The coronavirus has put a hold on many things, especially with this social distancing concept. It is hitting many people hard, especially if they are impacted by the illness or work in a service industry. On the latter, people in service jobs are seeing cut backs in hours and gigs, so they may be in need of cash. Their jobs do not come with paid-time off. So, unless they can find other part-time work, they may need to look for temporary unemployment.
Our blogging friend Janis has written good post on “Love in the age of
cholera coronavirus.” It is a good read, much better than this one (see link below). She is speaking in a broader sense of the word love to help each other out, especially your significant other and family, but I got to thinking about the dating life.
Dating is hard enough these days and sites range from Christian to hook-up sites and all things in-between. Toward the one end of the spectrum, safe sex is key. But, now with the age of the coronavirus, we have a new element. Dates will bring their own Purell with them. So, I guess a positive dating experience will involve the sharing of one’s Purell to clean each person’s hands. Now, on first dates, coughing will be a no-no, even if it is innocent. The looks will come. Get out the Purell!

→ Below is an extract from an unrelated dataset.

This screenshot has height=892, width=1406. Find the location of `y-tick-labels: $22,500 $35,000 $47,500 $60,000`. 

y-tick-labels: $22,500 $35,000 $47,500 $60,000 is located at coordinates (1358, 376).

Thinking back to my dating life before I got married in the mid-1980s, this initially unknown thing, that later was named AIDs, put a scare in all of us. At first, we truly did not know what it was and many unfounded rumors were perpetuated. If you want to watch an excellent movie, watch Matthew Modine star with a great cast in “And the band played on,” about this time of AIDs.
What is not inconsistent with today is the White House felt it was just a disease that impacted homosexuals. Today, the coronavirus was downplayed before taken seriously. Then, after many months, it became growingly clear that AIDs was not restricted to homosexuals. The White House was overtly indifferent to the crisis during this initial phase, except for the Surgeon General C. Everett Koop who through his obstinance got the message out to make condoms more available and encourage safe sex. But, so much time was lost. And, people died.

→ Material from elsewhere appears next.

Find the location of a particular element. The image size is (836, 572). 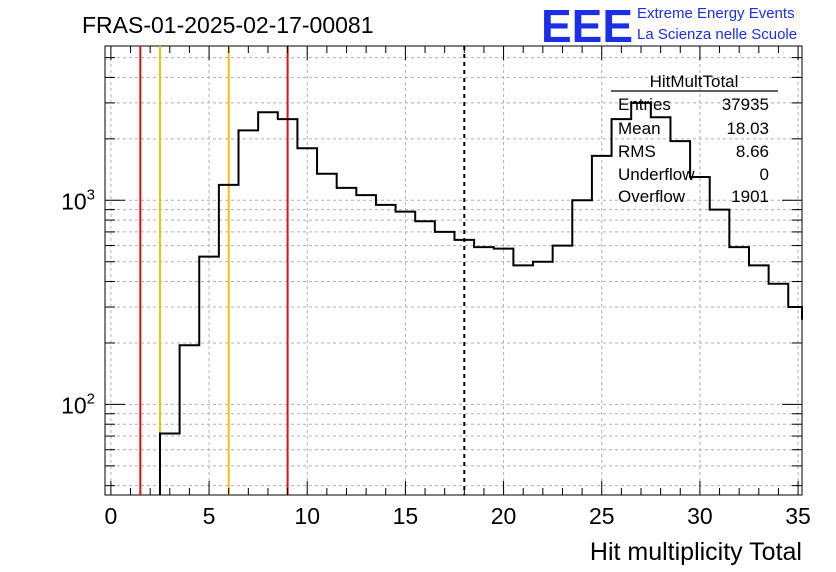

y-tick-label: 10³ is located at coordinates (78, 200).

The dilemma in all of this is we still have to live our lives, but be smart about things. This is especially true for those whose immune systems are weaker. Yet, some of us may not have the luxury to socially avoid crowds. They have to make money. Or, they do not want to be alone. They want to meet someone and not put everything on hold. My wife and I can more readily hunker down as we have each other.
So, I guess we should do our best to be smart about contact, but also don’t be fearful of going out to do things. Socially distancing, cleaning hands, not touching your face and staying hydrated are keys. Avoiding people who are coughing is also good. But, while out, remember to tip big to wait staff, as they may be seeing fewer dollars. And, if you do want to date, bring the Purell. Kissing may be replaced by rubbing elbows, though.